Friday, 26 April 2013


On Meaning and Memory

     There works a mysterious mechanism within us which teaches us not to touch a hot iron twice, enables us to calculate forty divided by two, to recall what we first noticed about our favourite teacher, and even form a sense of who we are and what our life is about. It is a curious phenomenon which seems to decay even as it just begins to form! You will be able to understand this statement better if you heard a 10- digit phone number that seems easy enough to remember until when asked to repeat it! This amazing capacity allows you to recall in great detail every colour you saw and every sound you heard on a trip to your favourite amusement park while at the same time, it may fail you when you try to recall some important dates from your history lesson! This indispensable, yet sometimes amusing psychological process is Memory!

     There are many different kinds of information that comes to our attention every day. Some of these we may classify as irrelevant to us and these never get coded in our memory while some other bits of information may be necessary for our functioning and performance in our everyday tasks.
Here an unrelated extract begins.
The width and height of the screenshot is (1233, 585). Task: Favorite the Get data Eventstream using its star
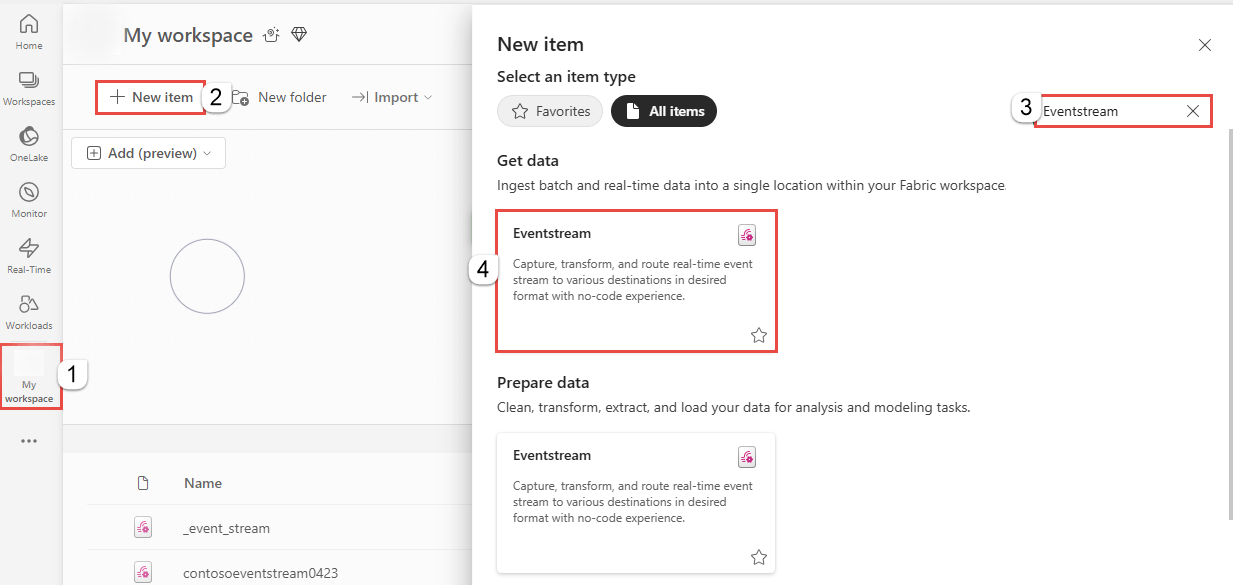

These personally relevant information get coded and stored more easily than the peripheral data. Just imagine how much easier it is for you to remember the address of your new house than the birthday of your father’s friend!

     Information that stand out in terms of their novelty and intensity get coded in our memories faster and are retained for longer periods of time! A piercing noise that breaks the silence of your exam hall gets into your memory system more readily and strongly that the sound of a falling pencil. A funny comment in the midst of a serious lecture, for example, makes the information distinct and hence more easily committed to memory! Thus, the mood or the state of mind in which we receive certain information, hugely determines how much we are going to be able to recall later! The context in which we study such as our surroundings, background noise (or music in some cases!) can also facilitate or impede memory.

     Meaningful information get stored more easily than non-meaningful ones. A very interesting experiment by Hermann Ebbinghaus, one of the earliest contributors to research on memory, explained the  remarkable tendency of human beings to induce meaning into seemingly nonsensical information in order to memorise and recall them better! He made a list of what are called “nonsense syllables”, which are words that have no meaning. BAX, TOJ, LIY, DEQ and the like are examples. He also made nonsense syllables using only consonants such as DRW, FXP, KDR which are hard to even associate with words we know already! He found that people still attempt to induce meaning into these words and recall them!

     Imagine the sheer will to meaning that we as human beings have even when faced with recalling non-words! If only we can adopt a more meaningful approach to information in the curriculum so that the drudgery we associate with learning can be replaced with wonderment and enjoyment!